ID_Vandal said it best, "Spring is coming and you're about to have the best Spring and Summer you have had in a long time!"
That is how I feel too. Last Sunday, DH and I (along with our two dogs) went to a county park and went for a walk. It was so great. About half way through, DH was concerned that I was pushing too hard and worried because he wouldn't be able to get the car in to that area to come get me. I had to assure him that I wasn't even winded. It really made me think about what an amazing change that is. And I just wanted to keep walking!
However, with all this happiness and goodness,the self doubt creeps in.
The thing I have to keep reminding myself about this whole experience is that it is just a TOOL. This is not a quick fix. I can't describe how I feel when I hear about someone who has had the surgery and is now seriously overweight again. I don't ever want that to be me. I want to succeed at this lifetime change.
The two biggest obstacles I face from having this surgery are getting enough protein and getting enough exercise.
It's interesting, when I don't eat right, I don't feel good. It's not like it gets me sick but I just feel unwell. It's hard to get in 60 grams of protein a day. I know I'm going to have to start drinking my protein shakes again just to get the protein I need. It's just hard.
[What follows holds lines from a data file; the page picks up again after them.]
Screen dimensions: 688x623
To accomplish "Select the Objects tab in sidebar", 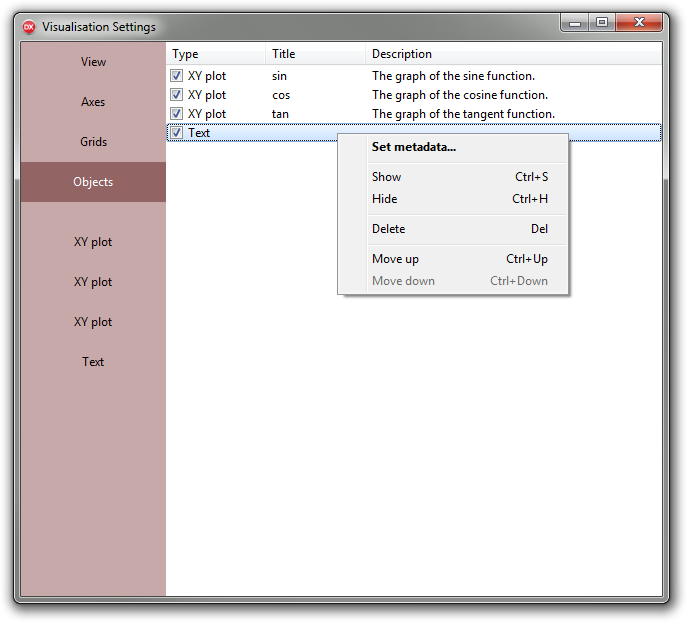I will tap(93, 182).
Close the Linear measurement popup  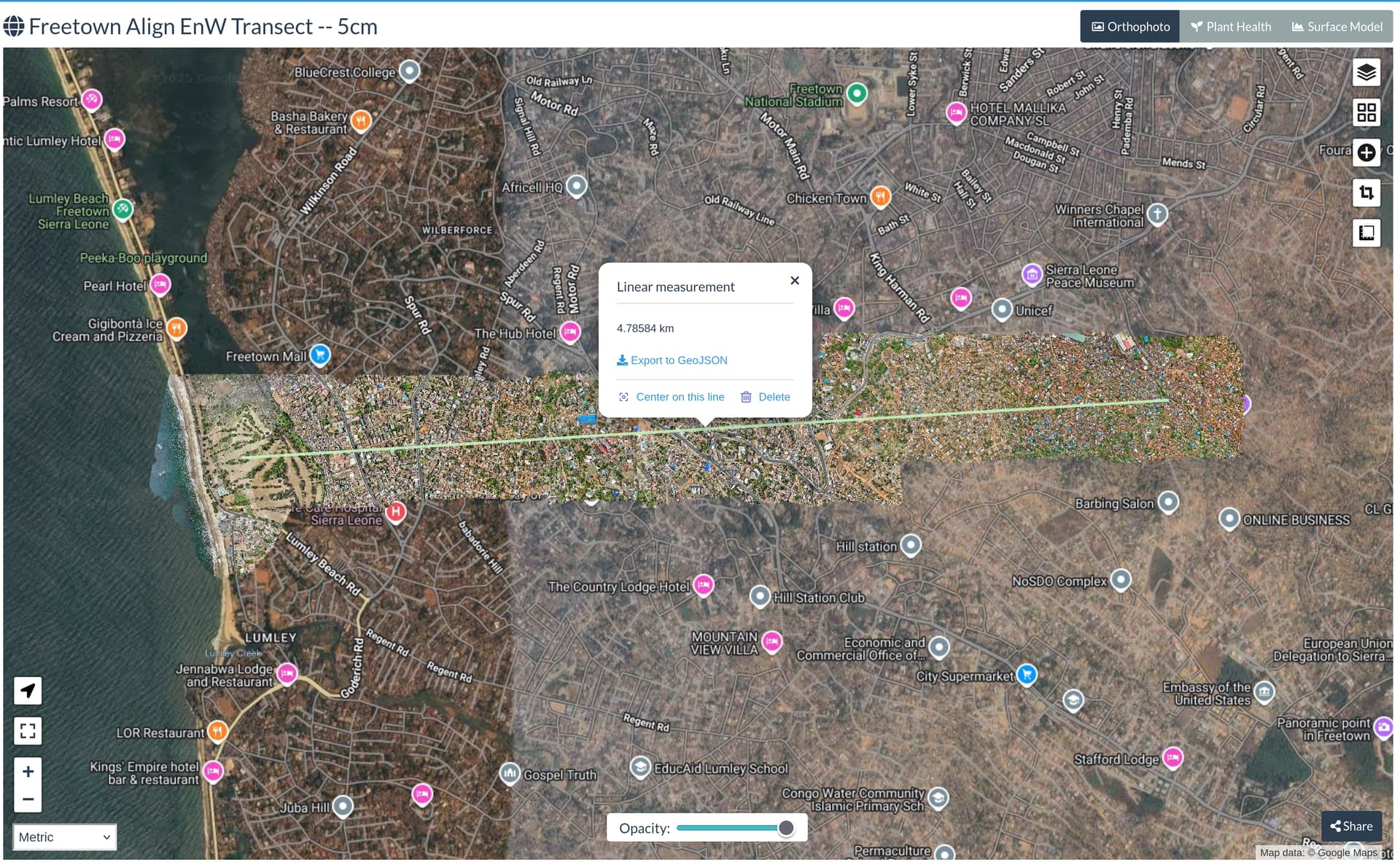coord(794,280)
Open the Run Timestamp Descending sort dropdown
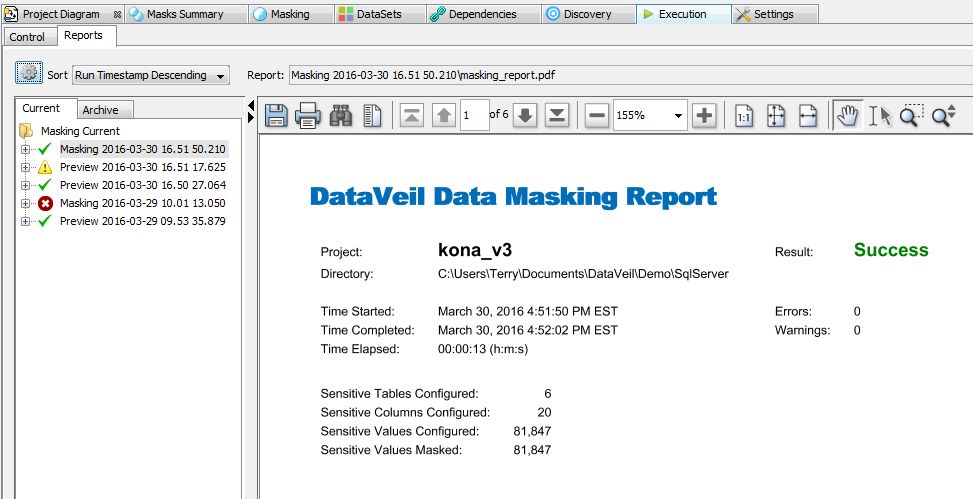Image resolution: width=973 pixels, height=499 pixels. click(151, 75)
I wish it was as easy as taking a pill. I already have to do that...iron, b12, biotin, multivitamin, and calcium. Don't get me wrong...it's definitely better than cholesterol and diabetes medicines. These are lifetime changes...Forever...and ever...amen.
I definitely have more energy and moving doesn't tire me out. But I haven't been able to set a strong routine in place. I have all the regular excuses...work hours are unreliable..don't feel like it...you know them all. But I have to start moving more to improve my health further.
I bought a spark tracker and I am concentrating on increasing my steps. I like the fact that it tracks it automatically and gives me a report. I just need to concentrate more on increasing my steps.
I also can't wait for our golf course to open. I work at a casino and golf resort. Our golf course opens for the first time this spring. I get to golf for free so I am looking forward to learning how and am hoping to spend a lot of time doing it. I got to golf on it a couple of times last year(it wasn't open to the public) and I really enjoyed it.
I understand that this is a commitment that I made for the rest of my life...there is no going back...I still have to work hard at it. It gave me an awesome kick start, but I have no illusions about how this could all go backwards if I let me guard down. I need to continue to make healthy choices and focus on the task at hand.
My boss has started calling me, "The incredible Shrinking Keri" and I kinda like it!! Hee hee!